▸ What you need to do
Please check the study abstract on urine drug testing: what share of the urine drug tests came back negative for opioids in the year after the initiative was implemented?

Background: In response to epidemic levels of prescription opioid overdose, abuse, and diversion, routine urine drug tests (UDTs) are recommended for patients receiving chronic opioid therapy (COT) for chronic pain. However, UDT ordering for COT patients is inconsistent in primary care, and little is known about how to increase UDT ordering or the impact of increased testing on rates of aberrant results.
Objective: To compare rates and results of UDTs for COT patients before versus after implementation of an opioid risk reduction initiative in a large healthcare system.
Design: Pre-post observational study.
Patients: Group Health patients on COT October 2008-September 2009 (N = 4,821), October 2009-September 2010 (N = 5,081), and October 2010-September 2011 (N = 5,498).
Intervention: Multi-faceted opioid risk reduction initiative.
Main measures: Annual rates of UDTs and UDT results.
Key results: Half of COT patients received at least one UDT in the year after the initiative was implemented, compared to only 7 % 2 years prior. The adjusted odds of COT patients having at least one UDT in the first year of the opioid initiative were almost 16 times (adjusted OR = 15.79; 95 % CI: 13.96-17.87) those 2 years prior. The annual rate of UDT detection of marijuana and illicit drugs did not change (12.6 % after initiative implementation), and largely reflected marijuana use (detected in 11.1 % of all UDTs in the year after initiative implementation). In the year after initiative implementation, 10.7 % of UDTs were negative for opioids.
Conclusions: The initiative appeared to dramatically increase urine drug testing of COT patients in the healthcare system without impacting rates of aberrant results. The large majority of aberrant results reflected marijuana use or absence of opioids in the urine. The utility of increased urine drug testing for COT patient safety and prevention of diversion remains uncertain.

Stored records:
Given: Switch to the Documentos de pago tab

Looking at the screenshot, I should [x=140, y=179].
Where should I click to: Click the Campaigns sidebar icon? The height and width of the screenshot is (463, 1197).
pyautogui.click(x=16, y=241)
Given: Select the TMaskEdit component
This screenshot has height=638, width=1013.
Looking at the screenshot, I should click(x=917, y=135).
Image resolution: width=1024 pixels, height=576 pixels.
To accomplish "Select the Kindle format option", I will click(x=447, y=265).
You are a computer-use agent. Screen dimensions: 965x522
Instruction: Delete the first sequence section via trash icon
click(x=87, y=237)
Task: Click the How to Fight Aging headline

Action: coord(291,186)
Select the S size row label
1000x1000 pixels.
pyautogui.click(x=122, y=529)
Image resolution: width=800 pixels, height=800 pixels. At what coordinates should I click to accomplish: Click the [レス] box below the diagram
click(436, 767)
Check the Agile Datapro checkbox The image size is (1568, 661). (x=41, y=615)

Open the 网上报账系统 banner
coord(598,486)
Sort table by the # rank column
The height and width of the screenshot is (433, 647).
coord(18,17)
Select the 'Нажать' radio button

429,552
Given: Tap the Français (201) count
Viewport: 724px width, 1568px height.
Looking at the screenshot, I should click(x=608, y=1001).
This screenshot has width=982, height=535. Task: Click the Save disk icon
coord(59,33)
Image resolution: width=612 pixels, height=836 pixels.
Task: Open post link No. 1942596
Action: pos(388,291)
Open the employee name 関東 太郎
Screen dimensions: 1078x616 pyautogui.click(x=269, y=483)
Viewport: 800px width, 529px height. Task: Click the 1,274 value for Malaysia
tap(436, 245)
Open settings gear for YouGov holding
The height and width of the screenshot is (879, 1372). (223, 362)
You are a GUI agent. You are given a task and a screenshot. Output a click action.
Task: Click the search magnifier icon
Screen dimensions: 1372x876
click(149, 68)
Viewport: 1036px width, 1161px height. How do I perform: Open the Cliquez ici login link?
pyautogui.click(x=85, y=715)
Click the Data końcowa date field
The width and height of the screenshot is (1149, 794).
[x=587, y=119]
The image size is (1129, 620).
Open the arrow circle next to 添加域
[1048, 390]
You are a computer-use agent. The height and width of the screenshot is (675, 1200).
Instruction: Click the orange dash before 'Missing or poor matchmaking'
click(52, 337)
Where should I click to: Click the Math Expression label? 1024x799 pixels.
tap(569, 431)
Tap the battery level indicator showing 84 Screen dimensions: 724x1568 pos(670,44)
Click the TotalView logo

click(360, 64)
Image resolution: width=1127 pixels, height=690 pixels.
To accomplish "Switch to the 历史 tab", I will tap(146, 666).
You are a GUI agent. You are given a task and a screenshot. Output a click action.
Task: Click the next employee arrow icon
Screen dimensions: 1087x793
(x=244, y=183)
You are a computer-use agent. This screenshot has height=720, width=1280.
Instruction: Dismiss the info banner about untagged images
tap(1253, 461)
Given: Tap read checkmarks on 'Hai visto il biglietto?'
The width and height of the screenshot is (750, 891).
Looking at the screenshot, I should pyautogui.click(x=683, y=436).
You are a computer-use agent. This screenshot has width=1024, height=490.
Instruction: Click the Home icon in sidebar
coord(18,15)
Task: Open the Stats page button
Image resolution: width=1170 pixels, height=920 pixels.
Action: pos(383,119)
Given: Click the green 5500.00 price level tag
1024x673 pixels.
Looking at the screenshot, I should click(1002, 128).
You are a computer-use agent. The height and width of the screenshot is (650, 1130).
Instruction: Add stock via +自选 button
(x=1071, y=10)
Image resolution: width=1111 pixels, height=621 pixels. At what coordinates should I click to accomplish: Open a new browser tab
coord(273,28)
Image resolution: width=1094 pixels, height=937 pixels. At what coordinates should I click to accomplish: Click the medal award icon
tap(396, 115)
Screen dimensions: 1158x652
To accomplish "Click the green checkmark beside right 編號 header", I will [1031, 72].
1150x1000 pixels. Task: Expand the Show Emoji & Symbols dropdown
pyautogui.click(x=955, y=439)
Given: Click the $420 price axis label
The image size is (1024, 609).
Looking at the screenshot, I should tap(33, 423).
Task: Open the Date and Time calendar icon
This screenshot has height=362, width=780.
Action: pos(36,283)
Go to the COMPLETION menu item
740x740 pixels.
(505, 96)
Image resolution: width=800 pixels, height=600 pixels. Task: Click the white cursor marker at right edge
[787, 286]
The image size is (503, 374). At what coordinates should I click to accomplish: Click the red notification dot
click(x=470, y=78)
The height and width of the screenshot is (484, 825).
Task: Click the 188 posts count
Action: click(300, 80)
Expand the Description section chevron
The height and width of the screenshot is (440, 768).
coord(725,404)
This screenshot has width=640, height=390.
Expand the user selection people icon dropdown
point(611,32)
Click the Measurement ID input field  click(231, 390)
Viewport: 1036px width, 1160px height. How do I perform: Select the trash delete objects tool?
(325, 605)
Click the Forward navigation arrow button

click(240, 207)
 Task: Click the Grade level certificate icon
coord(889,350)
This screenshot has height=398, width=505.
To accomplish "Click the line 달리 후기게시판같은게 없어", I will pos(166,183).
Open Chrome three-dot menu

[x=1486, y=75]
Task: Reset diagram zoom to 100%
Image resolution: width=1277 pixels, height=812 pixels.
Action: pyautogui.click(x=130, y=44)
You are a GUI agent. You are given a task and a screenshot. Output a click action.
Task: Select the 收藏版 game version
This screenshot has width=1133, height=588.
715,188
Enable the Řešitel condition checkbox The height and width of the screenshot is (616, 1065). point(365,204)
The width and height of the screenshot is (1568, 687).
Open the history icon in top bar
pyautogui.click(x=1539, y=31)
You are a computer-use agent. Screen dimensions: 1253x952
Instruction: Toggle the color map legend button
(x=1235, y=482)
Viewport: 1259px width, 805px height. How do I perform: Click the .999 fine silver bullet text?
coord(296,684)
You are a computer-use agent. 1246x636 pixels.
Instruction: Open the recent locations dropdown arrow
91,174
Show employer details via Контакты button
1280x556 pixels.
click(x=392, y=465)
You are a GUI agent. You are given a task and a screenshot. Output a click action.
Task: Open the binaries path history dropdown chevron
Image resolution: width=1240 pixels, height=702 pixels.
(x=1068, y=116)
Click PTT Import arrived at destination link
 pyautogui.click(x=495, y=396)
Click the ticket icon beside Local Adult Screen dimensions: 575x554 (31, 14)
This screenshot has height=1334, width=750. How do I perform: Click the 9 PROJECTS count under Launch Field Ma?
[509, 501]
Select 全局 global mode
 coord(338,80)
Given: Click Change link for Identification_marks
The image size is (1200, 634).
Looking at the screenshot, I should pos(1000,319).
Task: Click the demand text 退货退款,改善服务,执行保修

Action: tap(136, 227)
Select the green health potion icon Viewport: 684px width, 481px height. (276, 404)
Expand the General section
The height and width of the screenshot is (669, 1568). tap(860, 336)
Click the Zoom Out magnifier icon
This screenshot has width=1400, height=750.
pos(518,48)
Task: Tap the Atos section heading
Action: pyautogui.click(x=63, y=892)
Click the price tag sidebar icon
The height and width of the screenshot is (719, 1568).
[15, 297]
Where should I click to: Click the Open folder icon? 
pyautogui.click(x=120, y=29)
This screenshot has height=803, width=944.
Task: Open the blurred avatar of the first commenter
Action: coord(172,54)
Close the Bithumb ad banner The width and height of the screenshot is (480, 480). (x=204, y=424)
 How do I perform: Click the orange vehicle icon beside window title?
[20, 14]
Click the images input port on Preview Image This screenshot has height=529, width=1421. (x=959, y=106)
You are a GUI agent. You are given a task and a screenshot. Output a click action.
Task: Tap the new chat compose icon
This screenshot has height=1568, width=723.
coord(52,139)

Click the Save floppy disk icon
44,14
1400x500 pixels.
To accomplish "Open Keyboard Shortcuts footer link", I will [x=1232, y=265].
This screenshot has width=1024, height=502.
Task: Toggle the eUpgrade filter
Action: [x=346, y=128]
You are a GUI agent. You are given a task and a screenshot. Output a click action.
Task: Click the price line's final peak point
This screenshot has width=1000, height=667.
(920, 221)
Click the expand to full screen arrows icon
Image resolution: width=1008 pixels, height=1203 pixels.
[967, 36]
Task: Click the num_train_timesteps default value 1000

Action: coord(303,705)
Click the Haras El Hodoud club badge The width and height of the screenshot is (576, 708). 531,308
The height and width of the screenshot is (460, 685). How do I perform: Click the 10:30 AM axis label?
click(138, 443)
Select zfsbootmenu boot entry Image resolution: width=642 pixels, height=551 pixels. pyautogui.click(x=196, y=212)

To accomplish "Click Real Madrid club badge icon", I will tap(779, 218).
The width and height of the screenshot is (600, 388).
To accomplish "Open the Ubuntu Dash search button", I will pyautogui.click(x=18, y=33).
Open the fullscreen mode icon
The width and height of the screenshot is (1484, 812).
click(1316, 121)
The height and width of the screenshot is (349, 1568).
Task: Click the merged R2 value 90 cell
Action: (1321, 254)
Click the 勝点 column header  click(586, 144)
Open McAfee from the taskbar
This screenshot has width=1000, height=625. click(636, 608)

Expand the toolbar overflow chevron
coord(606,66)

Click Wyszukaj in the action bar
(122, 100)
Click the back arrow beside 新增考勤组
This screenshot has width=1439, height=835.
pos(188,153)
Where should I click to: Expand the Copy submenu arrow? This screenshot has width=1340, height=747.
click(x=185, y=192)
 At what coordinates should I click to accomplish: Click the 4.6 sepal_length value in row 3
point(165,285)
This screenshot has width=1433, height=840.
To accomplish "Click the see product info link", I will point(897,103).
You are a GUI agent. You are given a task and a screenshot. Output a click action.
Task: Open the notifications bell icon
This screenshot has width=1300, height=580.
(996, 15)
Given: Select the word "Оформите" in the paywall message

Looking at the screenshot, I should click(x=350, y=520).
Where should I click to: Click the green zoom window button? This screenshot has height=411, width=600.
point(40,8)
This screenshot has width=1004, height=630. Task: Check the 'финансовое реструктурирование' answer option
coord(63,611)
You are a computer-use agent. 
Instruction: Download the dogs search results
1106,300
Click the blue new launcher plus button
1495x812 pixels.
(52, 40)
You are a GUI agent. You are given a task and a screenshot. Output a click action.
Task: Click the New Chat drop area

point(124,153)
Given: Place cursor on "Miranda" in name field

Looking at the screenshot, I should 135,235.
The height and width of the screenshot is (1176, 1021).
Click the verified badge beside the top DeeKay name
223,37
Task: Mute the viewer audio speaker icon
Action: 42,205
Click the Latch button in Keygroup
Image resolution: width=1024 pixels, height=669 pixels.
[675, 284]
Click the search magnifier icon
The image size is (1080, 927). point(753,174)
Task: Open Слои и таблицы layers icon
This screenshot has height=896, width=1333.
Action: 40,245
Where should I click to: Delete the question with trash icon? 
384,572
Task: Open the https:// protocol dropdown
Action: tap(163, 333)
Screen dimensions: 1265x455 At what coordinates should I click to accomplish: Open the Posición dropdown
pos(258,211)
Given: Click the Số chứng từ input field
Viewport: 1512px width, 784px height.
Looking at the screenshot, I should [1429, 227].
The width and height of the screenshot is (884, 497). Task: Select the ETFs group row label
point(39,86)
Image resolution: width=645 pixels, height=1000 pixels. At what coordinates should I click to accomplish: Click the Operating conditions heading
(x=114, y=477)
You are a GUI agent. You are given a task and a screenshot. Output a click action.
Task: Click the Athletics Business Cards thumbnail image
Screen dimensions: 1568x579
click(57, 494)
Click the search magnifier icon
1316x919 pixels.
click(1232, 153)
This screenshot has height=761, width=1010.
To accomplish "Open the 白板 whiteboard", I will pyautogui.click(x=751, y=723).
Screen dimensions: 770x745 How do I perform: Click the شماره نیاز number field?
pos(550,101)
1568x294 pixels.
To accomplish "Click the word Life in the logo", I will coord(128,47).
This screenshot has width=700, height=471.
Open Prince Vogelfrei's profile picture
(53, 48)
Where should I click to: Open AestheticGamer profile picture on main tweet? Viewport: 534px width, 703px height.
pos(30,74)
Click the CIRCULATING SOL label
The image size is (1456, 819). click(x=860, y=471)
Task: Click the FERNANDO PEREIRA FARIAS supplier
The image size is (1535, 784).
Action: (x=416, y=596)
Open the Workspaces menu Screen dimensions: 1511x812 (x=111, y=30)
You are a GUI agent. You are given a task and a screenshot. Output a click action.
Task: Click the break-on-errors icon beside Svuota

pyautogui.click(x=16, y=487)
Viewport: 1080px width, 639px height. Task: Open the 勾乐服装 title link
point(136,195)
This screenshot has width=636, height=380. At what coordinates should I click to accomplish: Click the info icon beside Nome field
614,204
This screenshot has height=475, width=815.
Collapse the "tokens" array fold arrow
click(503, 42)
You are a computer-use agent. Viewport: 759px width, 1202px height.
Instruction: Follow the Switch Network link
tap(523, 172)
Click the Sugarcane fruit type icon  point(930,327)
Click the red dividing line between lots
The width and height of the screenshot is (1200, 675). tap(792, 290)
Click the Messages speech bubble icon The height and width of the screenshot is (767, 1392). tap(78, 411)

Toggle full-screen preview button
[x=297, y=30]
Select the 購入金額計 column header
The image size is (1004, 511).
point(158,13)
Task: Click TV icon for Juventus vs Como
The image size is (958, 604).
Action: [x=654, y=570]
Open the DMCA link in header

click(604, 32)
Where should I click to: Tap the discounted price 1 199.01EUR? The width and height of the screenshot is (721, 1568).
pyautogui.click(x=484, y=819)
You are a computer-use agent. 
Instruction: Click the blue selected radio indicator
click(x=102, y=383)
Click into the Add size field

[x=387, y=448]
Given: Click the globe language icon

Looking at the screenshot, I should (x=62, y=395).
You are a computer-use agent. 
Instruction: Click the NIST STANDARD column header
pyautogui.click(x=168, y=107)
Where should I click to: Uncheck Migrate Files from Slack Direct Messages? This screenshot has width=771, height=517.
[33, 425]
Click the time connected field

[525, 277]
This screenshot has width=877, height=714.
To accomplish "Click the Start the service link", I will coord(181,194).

▸ The completed task
10.7 % of urine drug tests were negative for opioids.